Ma il vicepresidente del Csm, Michele Vietti, avverte: la norma inserita nella manovra economica rischia di "violare il principio di uguaglianza dei cittadini davanti alla legge". E lancia l'allarme sui rischi di una norma che "stravolgerebbe il sistema". "Non entro nel dettaglio di un provvedimento non ancora presentato in Parlamento - sottolinea Vietti - mi limito a rilevare che il principio dell'esecutività delle sentenze di secondo grado è un principio generale che vigeva già prima che diventassero provvisoriamente esecutive le sentenze di primo grado". Con la norma, fa notare ancora il vicepresidente del Csm, "si creerebbe disparità tra chi è in grado di pagare la cauzione e chi non lo è".
La polemica non si placa. "Sembra che la conferenza stampa di oggi sia saltata per ragioni di maltempo - afferma Antonio Misiani, componente Pd in Commissione Bilancio alla Camera - Resta da capire se il maltempo durerà l'intera giornata, facendo saltare tutti gli appuntamenti previsti per sollevare i rappresentanti del governo dalla vergogna di dover rispondere ai giornalisti".
"Stiamo assistendo oggi ad un vergognoso balletto nel Pdl e nella maggioranza sulla norma che riguarda il Lodo Mondadori - rincara la capogruppo del Pd al Senato, Anna Finocchiaro - Da una parte c'è Ghedini che dice di non saperne nulla, dall'altra c'è il ministro Sacconi che parla di una norma equilibrata. E mentre la Lega fa trapelare il suo stupore e il suo imbarazzo, Tremonti annulla la sua conferenza stampa di presentazione della manovra''. ''In tutto questo, il ministro-segretario del Pdl Alfano, dopo che il vicepresidente del Csm Vietti ha detto che quella norma stravolgerebbe il sistema perché violerebbe il principio di uguaglianza, non batte un colpo - rimarca Finocchiaro - Davvero un bell'inizio per il Partito degli onesti".

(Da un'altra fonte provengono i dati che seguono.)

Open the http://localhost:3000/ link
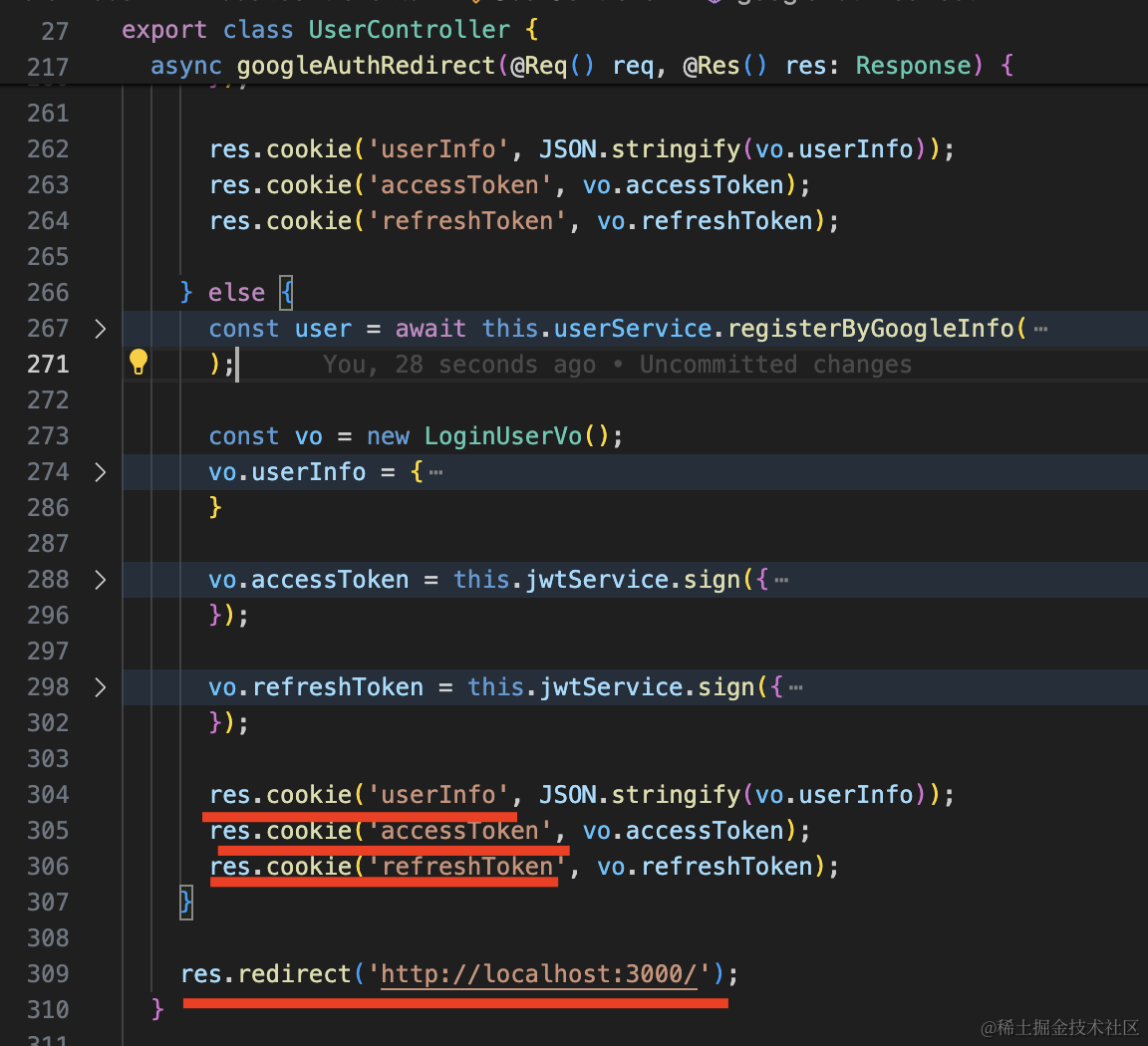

Mentre il vicepresidente dei senatori del Partito democratico, Luigi Zanda, annuncia la richiesta all'Autorità Antitrust dell'apertura di un'''istruttoria immediata''.

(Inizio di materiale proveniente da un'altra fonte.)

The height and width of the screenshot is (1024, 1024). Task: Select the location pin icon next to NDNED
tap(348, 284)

Durissima anche l'Italia dei Valori. "La banda degli onesti, quella guidata dal ministro dell'ingiustizia Alfano, usa un provvedimento di fondamentale importanza come un cavallo di Troia per introdurre l'ennesima indecente norma ad personam'' scrive senza mezzi termini sul suo blog il presidente dei senatori IdV, Felice Belisario.

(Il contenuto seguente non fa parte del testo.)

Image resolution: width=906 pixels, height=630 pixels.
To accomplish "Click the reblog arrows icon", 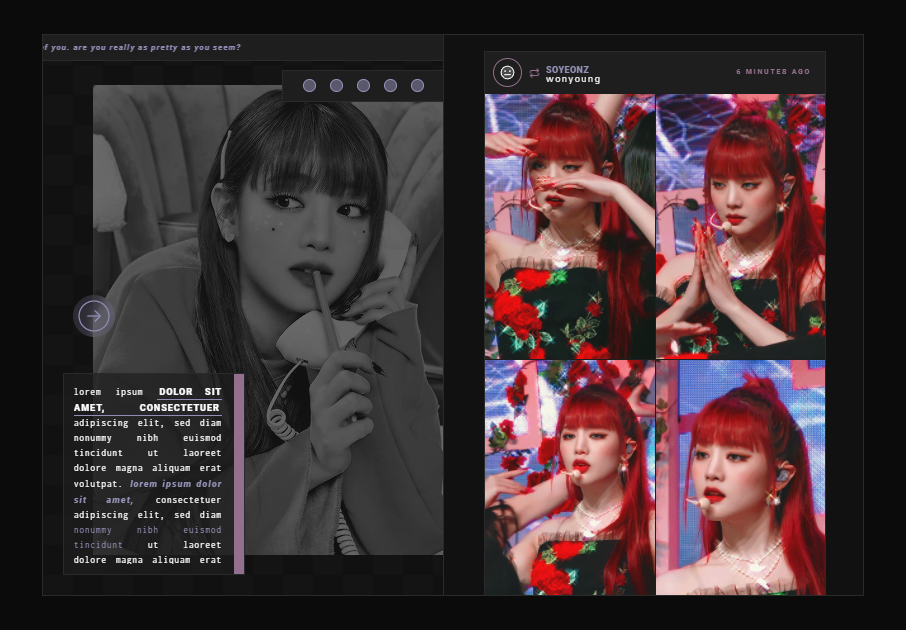I will pyautogui.click(x=535, y=73).
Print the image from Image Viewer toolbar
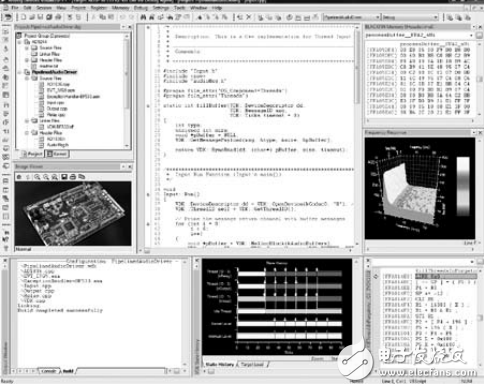 click(x=73, y=177)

E pure il Terzo Polo, con il vicepresidente vicario dei deputati di Fli, Carmelo Briguglio, mette in chiaro: "Dopo quanto accaduto con la norma salva-Fininvest inserita nella manovra economica, Fli e il Terzo Polo non possono avere posizioni tiepide sul conflitto d'interessi''. ''Il Terzo Polo non può essere né tiepido né distante - rimarca - ma anzi molto severo e proporre nell'immediato una nuova legge e in prospettiva l'inserimento in Costituzione di una norma generale contro il conflitto d'interesse che in questi anni, per colpa di Berlusconi, ha avvelenato la vita democratica ed economica del nostro Paese".